Unless you live near a big mountain range like the Alps, Pyrenees or Rockies, you’re unlikely to come across many long endurance climbs – the kind of climbs that roll out over more than a couple of miles. What most of us are more likely to encounter are lots of short, sharp and repetitively nasty climbs, shockers that bite like venomous scorpions, smacking your legs and lungs into lactate overload.
Although we could consider these the realms of climbers, in reality they are not long enough to bring out the best in a true climber. No, these are power climbs: short, intense efforts that hurt every bit as much as the longer climbs, but require a totally different approach and demand different qualities to master successfully.
These qualities are highlighted in the British hill climb season, where explosive riders such as Chris Boardman and Malcolm Elliot often triumph over the scrawny mountain goats. With this in mind we spoke to Cadel Evans and Trent Lowe, a pair of tough Aussie riders who are able to tackle both styles of climbing well, and asked them how it’s done.
Positioning in a bunch
Trent: As with any critical climb in a race, you need to start close to the front of the group – the only issue with that is that every other rider wants to be there too!

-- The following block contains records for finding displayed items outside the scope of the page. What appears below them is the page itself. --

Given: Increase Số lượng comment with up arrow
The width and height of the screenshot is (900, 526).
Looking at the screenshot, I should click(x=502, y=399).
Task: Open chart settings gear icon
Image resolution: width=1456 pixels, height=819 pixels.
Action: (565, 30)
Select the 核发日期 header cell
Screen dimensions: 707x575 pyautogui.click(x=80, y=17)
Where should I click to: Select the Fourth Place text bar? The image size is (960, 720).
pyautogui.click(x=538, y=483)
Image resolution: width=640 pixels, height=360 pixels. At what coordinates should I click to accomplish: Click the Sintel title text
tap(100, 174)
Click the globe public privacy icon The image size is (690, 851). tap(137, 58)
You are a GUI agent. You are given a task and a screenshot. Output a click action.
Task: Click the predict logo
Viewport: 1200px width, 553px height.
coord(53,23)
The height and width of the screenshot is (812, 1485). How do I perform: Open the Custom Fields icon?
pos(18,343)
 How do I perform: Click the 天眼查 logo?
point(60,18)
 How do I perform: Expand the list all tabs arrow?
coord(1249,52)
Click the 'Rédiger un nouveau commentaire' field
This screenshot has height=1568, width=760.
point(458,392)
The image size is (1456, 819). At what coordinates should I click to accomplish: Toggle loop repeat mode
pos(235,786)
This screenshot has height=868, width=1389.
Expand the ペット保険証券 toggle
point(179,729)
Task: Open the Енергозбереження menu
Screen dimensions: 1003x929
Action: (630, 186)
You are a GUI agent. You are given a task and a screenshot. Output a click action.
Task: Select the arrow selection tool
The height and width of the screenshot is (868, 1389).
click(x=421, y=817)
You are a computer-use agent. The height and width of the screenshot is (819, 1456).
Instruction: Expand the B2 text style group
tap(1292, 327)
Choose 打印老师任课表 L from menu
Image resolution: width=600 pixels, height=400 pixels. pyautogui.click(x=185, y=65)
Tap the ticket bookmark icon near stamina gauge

You should try to be relaxed and not waste too much energy getting into and holding a good position, as you don’t want to be above your threshold before the climb starts. You also need to be sure not to get boxed in, because riders will bunch up as the pace slows and you could get baulked, so always leave some get-out room.
Pay attention so you don’t get caught behind a rider who may have got their gearing wrong, or who is just going backwards because they’re not so strong. Always try to leave yourself a way out or around other riders. Look for the part of the road that is least steep, and sometimes it may be smoother on one part of the road than another, so aim for that if it’s dry.
Cadel: Positioning in the bunch is more important for the shorter power climbs than endurance climbs because there’s less time to make up lost ground. You always have to pay attention to what the riders are doing ahead of you; if someone loses the wheel in front of you then you need to be ready to close the gap immediately. Otherwise it’s the same for the longer climbs: stay close to the front and out of trouble.
On the bike position
Trent: Most often the road will be smooth, and so you focus on getting the power out effectively. That means predominantly riding out of the saddle, with your upper body and trunk taking a lot of the workload, bracing your legs to get maximum power out.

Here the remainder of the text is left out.